● **Work instructions**:
[a] In the passage about Palmer's work for Currier and Ives, what is the title of her most notable original work?
[b] Carry on the passage about Palmer's work for Currier and Ives from its last sentence.

Palmer created most of her work by beginning with rough sketches from life. Often, Currier and Ives would send her by carriage to Long Island to do on-site landscape work.

Though her work was mainly directed by the type of prints that Currier and Ives wanted to sell or determined by preexisting prints, her few original pieces received praise for their compositional fluidity and technical skill. Her most notable original work is titled Landscape, Fruit, and Flowers, published in 1862. In Still Life Painting in America, Wolfgang Born describes the composition of this work as "flawless." He also describes the piece as an example of early chromolithography anticipating the impressionist movement.

Between 1859 and 1860, immediately following the change of the name of the company from N. Currier to Currier and Ives, no prints are signed by Palmer herself. This is most likely because of her grief following the death of her husband, which occurred around the same time.

● **Raw data**:
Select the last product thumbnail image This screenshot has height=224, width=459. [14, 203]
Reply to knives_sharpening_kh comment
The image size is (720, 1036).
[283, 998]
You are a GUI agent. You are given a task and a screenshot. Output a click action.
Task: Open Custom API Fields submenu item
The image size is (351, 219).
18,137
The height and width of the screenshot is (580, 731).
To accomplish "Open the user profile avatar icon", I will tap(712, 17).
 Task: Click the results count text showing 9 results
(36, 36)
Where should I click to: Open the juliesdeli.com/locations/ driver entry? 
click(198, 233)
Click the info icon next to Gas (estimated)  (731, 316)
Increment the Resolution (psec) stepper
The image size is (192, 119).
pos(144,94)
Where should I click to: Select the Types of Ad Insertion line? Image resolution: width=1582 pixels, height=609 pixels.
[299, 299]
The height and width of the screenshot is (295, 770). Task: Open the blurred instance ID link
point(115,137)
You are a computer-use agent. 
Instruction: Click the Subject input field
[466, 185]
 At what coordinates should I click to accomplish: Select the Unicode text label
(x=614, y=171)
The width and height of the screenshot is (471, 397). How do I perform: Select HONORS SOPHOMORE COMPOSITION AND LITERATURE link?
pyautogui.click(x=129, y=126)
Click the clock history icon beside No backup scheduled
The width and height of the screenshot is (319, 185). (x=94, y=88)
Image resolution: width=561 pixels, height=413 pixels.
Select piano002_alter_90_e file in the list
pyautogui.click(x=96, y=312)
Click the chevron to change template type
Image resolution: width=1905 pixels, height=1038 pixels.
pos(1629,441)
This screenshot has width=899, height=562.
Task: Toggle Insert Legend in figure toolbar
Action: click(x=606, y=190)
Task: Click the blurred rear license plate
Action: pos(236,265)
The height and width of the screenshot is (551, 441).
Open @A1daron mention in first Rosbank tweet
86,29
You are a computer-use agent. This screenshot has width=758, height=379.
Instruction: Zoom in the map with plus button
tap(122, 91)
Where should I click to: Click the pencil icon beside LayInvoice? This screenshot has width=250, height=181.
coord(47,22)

● **Set of answers**:
[a] Landscape, Fruit, and Flowers

[b]
There are several possible reasons why Palmer may have decided to leave Currier and Ives although she was successful with them. Mary Bartlett Cowdrey suggests that by the end of her career with Currier and Ives, "the heavy hand of James Merritt Ives had settled upon (her) stones," meaning that she no longer had the level of freedom she once did. There was also around the same time a shift in the taste of Currier and Ives' audience. Depictions of landscapes were no longer as popular as prints involving people, and according to Louis Maurer, one of Palmer's colleagues, her inability to draw the human figure was her only flaw.

==Later life==
Little is known about Palmer's career after her time with Currier and Ives. After leaving their firm in 1868, she continued to be listed in directories as lithographer or artist, although she produced very little work. It is possible that she continued to take on private students at her home. Palmer's sister, Maria Bond, continued to live with her until Palmer's death from tuberculosis in 1876.

Palmer's daughter, Fanny E. Palmer, is also remembered as an artist and studied with her mother. There is speculation that she also produced some lithographs for Currier and Ives which are signed "F.E. Palmer," although this may simply be a mistake made by the letterpress.